[Begin]

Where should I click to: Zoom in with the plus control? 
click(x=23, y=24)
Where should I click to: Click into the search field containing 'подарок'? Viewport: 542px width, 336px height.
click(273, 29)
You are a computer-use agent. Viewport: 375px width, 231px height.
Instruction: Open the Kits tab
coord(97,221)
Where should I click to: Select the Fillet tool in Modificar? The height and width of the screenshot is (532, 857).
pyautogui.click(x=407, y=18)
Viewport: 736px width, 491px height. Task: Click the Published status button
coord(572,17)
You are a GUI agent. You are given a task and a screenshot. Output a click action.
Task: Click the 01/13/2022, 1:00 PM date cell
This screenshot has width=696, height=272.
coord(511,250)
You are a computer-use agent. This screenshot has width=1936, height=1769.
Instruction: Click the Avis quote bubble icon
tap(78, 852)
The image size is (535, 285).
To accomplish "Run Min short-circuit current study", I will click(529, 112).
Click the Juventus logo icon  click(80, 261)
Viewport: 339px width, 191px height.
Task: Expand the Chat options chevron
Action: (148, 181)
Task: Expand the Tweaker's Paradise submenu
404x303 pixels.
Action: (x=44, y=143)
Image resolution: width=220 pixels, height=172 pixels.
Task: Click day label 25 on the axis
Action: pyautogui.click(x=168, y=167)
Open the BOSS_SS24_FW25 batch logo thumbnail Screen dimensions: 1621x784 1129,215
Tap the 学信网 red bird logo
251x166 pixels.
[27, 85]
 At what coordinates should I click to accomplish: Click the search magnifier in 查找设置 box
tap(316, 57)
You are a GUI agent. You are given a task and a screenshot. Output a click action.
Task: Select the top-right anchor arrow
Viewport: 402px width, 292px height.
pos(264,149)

[End]

▶ [TASK DETAILS]
How many lines in the data above contain the string "icon"? Reply with the number alone.

▶ [THE REPLY]
2